Sometimes programming feels like: "Interesting work, useful work. Pick one". People who get to do both are privileged indeed, the rest of us sit around feeling either bored or useless.
I'm thankful at least, in contrast to several friends who suffer from depression and are not prone to nerd sniping, that, for me, these two states are almost mutually exclusive.
I was a bit disappointed to see no code in this blog post for the algorithms used to generating the pairs. Is there are templated C++ library for this?
I don't think the network in this case was generated by an algorithm. According to Knuth, this network was discovered by M. W. Green and it's still the smallest (60 comparators) 16-input network known.

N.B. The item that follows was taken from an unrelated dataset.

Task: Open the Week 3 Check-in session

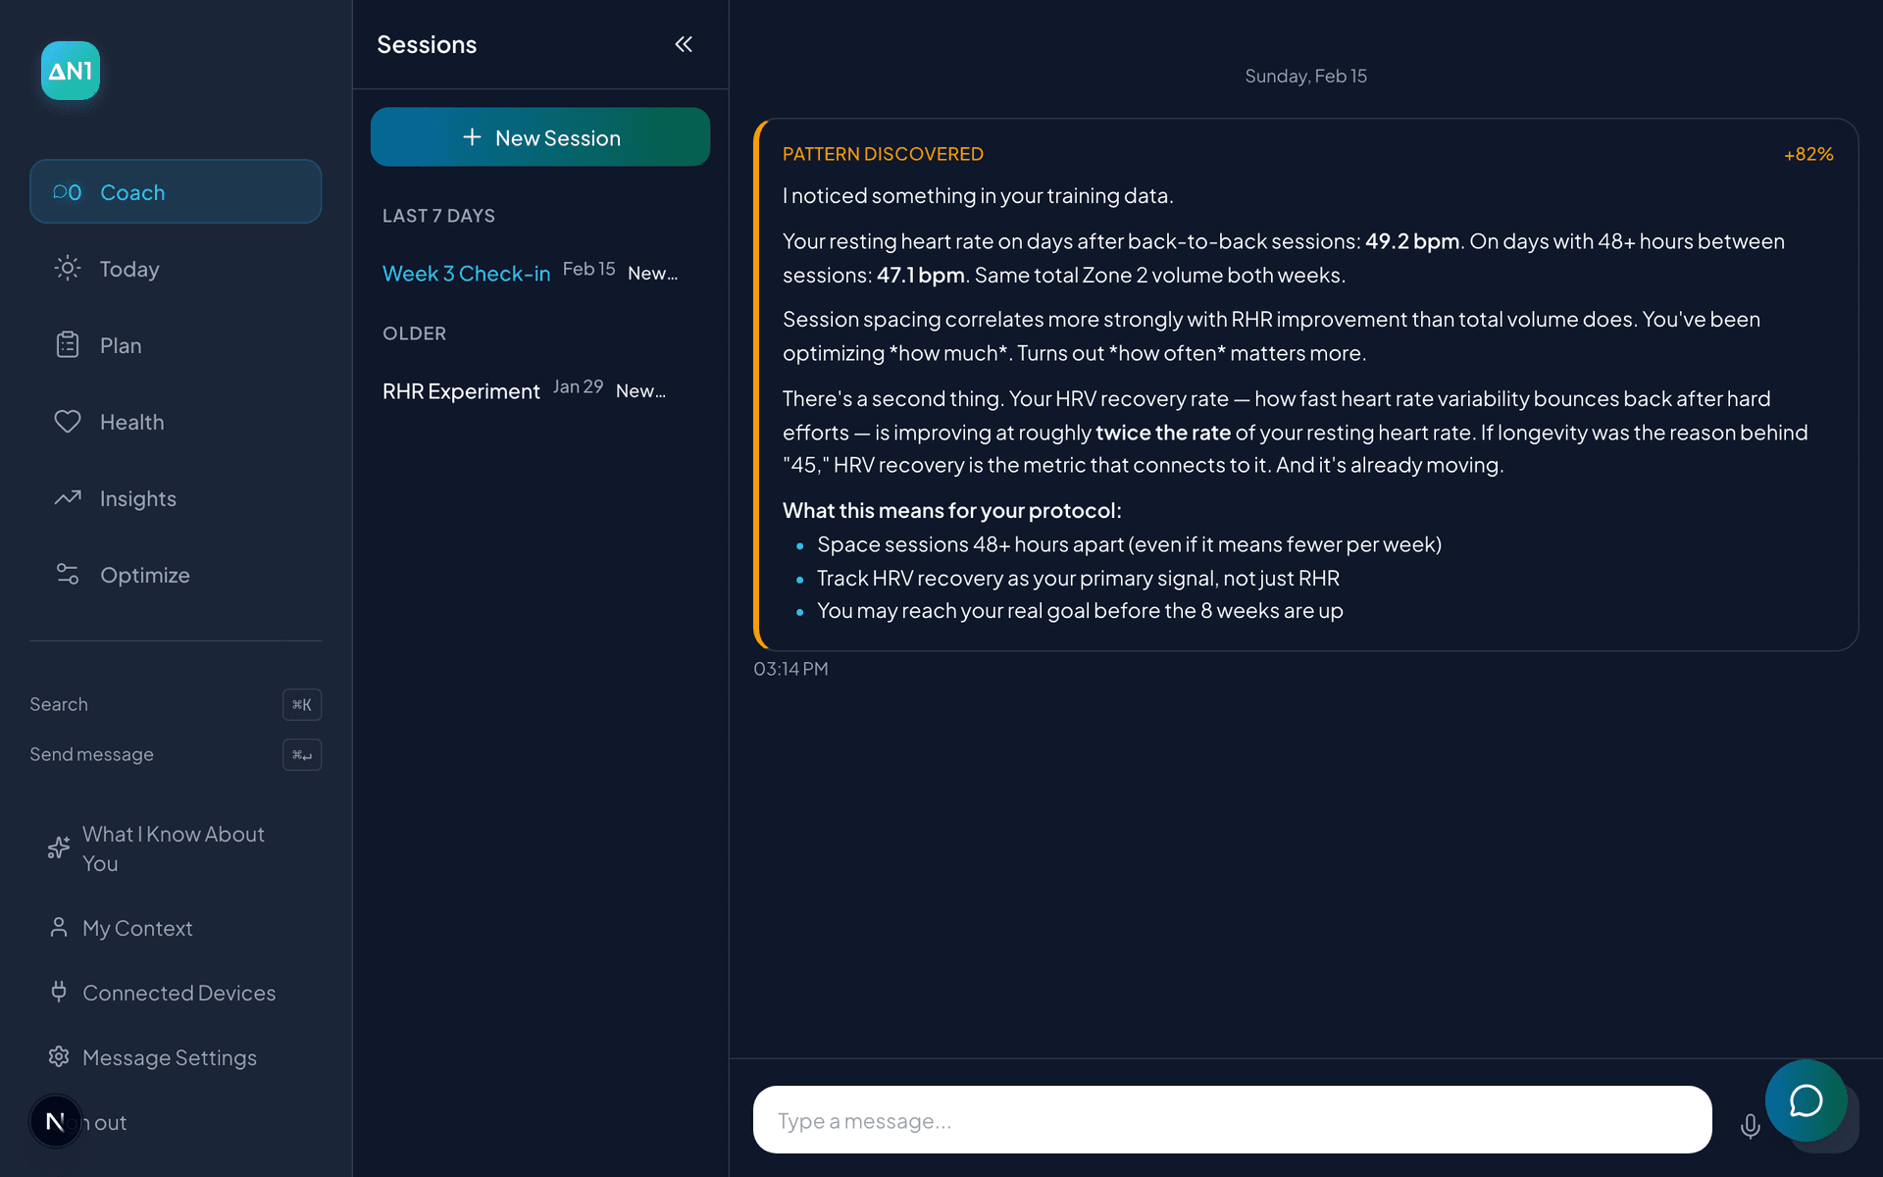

For this problem, I wouldn't worry too much about register usage. The x86-64 ISA has 16 GP and 16 FP registers, but modern implementations use register renaming[1] to give many more under the hood. For example, Haswell has 168 GP and 168 FP entries in its register file.[2] This contest was purely about speed, so one should favor using as many registers as possible when making any time-memory tradeoffs.
These solutions do not scale at all. Even with tweaks, they could not sort 18 nibbles (or 32 nibbles). But they are very interesting, and these kinds of tricks do find some practical use in things like video codecs.